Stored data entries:
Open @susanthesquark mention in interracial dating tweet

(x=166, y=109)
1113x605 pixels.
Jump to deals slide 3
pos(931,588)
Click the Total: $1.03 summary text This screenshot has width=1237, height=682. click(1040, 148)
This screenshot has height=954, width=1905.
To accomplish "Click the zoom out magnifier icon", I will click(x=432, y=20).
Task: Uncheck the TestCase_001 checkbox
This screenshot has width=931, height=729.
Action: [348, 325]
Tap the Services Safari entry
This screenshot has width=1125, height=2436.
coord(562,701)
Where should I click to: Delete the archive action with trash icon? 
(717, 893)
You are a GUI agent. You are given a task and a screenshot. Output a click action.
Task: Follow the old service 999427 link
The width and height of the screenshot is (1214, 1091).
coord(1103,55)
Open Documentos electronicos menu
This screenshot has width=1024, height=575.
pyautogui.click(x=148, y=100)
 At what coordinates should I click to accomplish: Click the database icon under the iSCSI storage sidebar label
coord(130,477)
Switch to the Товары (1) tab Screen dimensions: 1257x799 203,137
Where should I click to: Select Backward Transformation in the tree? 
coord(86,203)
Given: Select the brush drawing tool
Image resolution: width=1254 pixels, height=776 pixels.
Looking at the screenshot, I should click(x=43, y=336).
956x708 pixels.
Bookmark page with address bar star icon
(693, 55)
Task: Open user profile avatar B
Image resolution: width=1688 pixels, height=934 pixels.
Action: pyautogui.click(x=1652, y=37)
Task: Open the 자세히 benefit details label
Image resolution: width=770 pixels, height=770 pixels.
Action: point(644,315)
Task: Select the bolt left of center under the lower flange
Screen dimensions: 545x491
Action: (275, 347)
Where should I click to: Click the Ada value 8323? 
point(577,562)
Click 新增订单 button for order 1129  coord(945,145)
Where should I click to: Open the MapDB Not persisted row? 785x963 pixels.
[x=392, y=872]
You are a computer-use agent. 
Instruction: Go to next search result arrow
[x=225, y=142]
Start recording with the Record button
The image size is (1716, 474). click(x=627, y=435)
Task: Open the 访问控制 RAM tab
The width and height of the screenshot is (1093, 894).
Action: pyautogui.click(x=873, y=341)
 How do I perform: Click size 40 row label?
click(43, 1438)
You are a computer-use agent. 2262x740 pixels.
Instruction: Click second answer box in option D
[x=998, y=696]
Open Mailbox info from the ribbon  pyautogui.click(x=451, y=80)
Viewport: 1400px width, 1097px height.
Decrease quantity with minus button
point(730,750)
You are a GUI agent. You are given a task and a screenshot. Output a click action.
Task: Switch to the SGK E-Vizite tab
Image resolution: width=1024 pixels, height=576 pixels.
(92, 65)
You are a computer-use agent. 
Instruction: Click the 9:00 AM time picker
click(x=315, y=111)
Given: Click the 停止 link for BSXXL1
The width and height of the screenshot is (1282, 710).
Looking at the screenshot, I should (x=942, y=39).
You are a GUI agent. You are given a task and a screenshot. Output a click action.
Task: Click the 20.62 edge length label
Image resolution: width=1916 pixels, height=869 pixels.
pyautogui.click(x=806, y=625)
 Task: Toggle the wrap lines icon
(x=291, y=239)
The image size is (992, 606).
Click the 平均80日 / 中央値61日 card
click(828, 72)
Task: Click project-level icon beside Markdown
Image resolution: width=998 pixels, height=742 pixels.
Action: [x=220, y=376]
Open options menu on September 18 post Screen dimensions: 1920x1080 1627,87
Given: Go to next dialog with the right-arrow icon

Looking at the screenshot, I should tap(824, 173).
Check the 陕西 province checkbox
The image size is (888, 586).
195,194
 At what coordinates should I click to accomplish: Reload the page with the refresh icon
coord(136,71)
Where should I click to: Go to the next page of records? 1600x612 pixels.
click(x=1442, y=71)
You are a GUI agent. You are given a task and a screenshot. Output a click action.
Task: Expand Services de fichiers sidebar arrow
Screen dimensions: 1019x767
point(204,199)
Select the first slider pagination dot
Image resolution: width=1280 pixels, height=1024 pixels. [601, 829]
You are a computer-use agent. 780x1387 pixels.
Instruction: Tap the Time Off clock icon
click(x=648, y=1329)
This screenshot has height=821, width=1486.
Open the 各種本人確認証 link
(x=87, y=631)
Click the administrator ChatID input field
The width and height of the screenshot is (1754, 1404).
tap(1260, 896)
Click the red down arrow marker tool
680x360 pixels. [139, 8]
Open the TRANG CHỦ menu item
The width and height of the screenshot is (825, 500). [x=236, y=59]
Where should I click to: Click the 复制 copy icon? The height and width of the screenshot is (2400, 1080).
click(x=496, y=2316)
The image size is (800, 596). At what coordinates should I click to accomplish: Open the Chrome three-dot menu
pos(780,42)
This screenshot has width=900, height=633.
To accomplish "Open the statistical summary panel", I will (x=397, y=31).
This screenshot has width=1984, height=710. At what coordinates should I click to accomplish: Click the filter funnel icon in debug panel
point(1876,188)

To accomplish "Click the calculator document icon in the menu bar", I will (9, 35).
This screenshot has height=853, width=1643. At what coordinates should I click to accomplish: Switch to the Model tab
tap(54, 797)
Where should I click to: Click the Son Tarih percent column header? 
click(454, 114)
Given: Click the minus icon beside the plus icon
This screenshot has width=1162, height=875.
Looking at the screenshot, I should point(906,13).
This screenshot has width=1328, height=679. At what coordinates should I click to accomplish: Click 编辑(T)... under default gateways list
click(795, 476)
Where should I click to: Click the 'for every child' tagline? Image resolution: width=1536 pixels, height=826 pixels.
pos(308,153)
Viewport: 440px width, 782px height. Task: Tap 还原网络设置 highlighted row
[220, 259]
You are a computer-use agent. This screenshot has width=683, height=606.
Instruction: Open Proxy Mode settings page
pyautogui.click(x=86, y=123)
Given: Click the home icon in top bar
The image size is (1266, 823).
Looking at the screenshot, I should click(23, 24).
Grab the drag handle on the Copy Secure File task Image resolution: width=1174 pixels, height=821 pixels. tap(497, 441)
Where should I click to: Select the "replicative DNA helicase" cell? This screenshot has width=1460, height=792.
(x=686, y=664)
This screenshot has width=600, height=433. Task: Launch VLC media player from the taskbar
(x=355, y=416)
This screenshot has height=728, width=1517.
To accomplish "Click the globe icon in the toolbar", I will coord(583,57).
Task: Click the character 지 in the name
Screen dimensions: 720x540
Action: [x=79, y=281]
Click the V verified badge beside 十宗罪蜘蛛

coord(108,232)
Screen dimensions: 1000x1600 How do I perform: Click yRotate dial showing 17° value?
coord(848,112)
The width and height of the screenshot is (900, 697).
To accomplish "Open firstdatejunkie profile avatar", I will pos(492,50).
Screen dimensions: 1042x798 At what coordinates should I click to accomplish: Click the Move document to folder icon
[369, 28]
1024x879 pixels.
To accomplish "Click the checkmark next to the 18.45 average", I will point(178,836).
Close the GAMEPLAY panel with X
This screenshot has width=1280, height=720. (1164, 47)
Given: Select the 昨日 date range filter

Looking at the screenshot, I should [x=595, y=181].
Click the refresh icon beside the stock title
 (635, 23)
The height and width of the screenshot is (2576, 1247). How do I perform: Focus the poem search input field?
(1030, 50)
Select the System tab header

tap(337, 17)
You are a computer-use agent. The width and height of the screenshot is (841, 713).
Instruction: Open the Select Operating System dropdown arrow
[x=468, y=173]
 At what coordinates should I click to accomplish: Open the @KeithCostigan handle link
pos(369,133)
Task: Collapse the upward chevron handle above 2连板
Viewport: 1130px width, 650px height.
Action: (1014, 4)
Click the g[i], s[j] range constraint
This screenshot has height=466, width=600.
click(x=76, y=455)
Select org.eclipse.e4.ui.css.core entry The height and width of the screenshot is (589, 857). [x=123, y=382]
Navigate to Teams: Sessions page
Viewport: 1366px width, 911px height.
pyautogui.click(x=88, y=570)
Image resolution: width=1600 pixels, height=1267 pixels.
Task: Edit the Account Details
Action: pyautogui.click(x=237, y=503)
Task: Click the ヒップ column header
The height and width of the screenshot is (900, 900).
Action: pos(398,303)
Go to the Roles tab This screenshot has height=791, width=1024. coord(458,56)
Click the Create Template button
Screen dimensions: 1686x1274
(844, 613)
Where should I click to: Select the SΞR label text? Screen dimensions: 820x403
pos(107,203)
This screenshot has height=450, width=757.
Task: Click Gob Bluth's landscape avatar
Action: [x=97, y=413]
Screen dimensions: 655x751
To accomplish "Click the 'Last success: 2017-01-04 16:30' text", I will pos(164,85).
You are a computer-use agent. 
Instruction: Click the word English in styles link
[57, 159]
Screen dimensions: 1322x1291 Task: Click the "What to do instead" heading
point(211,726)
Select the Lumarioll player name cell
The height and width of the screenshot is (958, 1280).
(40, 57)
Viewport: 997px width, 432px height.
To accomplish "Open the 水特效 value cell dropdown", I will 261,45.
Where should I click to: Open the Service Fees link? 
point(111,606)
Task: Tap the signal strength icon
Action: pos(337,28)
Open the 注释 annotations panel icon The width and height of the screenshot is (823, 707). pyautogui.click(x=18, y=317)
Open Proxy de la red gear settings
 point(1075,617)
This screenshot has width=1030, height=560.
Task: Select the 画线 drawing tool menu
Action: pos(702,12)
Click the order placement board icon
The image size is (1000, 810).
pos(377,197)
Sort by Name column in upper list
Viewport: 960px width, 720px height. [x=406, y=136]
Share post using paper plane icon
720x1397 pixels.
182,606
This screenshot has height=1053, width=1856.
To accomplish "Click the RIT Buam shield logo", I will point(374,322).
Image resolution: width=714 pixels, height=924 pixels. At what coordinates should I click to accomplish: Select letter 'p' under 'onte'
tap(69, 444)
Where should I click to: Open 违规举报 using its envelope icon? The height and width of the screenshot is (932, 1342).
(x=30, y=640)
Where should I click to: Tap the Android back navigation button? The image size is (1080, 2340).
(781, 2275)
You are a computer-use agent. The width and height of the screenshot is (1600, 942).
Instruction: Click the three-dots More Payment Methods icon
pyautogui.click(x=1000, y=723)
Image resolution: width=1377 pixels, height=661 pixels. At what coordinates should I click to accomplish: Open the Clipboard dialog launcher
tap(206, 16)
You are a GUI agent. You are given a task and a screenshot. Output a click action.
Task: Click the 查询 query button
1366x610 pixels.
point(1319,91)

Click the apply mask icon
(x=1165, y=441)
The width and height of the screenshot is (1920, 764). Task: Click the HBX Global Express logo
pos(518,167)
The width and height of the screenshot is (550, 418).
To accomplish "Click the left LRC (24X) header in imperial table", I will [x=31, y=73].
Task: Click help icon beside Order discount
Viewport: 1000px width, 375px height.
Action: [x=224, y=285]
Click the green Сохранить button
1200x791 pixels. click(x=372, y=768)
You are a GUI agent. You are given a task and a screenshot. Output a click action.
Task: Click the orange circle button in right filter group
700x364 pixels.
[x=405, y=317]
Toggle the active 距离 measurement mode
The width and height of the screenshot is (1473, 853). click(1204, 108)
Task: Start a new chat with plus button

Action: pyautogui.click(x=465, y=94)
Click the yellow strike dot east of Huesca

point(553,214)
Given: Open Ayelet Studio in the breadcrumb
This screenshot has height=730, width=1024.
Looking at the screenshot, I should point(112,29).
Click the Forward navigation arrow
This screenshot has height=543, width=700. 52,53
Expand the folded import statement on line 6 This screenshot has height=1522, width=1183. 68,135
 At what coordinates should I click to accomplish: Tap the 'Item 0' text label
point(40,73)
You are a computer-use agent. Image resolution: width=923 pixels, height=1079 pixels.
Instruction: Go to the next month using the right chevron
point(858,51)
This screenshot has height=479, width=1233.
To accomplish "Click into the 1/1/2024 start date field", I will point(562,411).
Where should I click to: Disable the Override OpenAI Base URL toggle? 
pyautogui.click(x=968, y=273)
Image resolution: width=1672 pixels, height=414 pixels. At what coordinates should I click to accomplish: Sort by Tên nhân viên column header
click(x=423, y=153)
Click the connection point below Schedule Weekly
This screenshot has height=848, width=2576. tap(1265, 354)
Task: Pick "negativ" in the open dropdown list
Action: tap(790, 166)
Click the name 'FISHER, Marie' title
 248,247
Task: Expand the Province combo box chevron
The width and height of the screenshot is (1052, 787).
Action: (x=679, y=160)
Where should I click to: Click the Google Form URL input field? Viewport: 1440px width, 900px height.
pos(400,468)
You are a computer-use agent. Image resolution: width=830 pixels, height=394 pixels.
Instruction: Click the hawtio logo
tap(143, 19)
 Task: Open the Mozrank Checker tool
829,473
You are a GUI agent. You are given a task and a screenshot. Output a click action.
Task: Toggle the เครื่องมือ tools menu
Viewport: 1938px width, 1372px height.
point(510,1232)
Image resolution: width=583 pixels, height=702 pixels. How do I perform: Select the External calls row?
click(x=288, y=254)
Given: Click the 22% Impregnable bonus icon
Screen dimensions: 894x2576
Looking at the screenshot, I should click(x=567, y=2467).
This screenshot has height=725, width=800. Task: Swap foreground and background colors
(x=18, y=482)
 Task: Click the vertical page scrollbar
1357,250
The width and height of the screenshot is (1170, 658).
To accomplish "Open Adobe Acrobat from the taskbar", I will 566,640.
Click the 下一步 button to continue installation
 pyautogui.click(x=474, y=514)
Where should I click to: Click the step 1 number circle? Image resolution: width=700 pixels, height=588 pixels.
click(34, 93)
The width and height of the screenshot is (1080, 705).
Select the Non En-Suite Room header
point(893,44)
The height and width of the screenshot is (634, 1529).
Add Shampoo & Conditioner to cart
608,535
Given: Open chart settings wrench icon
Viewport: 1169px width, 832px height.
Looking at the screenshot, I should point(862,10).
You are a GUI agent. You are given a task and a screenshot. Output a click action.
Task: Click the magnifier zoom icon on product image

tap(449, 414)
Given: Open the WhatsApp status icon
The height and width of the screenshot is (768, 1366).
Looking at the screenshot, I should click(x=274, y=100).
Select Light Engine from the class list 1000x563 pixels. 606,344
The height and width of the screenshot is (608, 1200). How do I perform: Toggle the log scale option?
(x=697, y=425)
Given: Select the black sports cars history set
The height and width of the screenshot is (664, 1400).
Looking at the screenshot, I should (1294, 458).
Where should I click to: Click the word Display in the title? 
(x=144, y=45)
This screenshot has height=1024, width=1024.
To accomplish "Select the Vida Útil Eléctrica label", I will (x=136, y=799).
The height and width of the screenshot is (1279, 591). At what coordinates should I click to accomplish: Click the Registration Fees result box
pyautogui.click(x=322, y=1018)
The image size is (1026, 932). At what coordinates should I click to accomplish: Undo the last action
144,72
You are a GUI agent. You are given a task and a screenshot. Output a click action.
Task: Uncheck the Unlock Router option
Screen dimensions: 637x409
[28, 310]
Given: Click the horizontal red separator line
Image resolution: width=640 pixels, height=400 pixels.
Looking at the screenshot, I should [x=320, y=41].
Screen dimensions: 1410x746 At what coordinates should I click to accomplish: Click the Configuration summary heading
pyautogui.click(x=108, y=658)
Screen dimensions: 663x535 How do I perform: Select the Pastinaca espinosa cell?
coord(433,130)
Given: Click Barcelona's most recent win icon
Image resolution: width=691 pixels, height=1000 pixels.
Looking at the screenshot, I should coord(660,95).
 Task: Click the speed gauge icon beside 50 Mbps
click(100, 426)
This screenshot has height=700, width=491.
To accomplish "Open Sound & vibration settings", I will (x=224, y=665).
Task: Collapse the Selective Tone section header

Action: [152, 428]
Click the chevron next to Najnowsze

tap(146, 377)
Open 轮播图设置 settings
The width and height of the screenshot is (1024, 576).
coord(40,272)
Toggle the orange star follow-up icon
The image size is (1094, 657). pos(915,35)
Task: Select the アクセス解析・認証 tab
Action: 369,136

**ASSIGNMENT:** Look over the entries above. Copy every line that contains the word "computer".

**RESPONSE:**
You are a computer-use agent. 
You are a computer-use agent. 2262x740 pixels.
You are a computer-use agent. 
You are a computer-use agent. 780x1387 pixels.
You are a computer-use agent. This screenshot has width=683, height=606.
You are a computer-use agent. The width and height of the screenshot is (841, 713).
You are a computer-use agent. 
You are a computer-use agent. The width and height of the screenshot is (1600, 942).
You are a computer-use agent. Image resolution: width=923 pixels, height=1079 pixels.
You are a computer-use agent. Image resolution: width=830 pixels, height=394 pixels.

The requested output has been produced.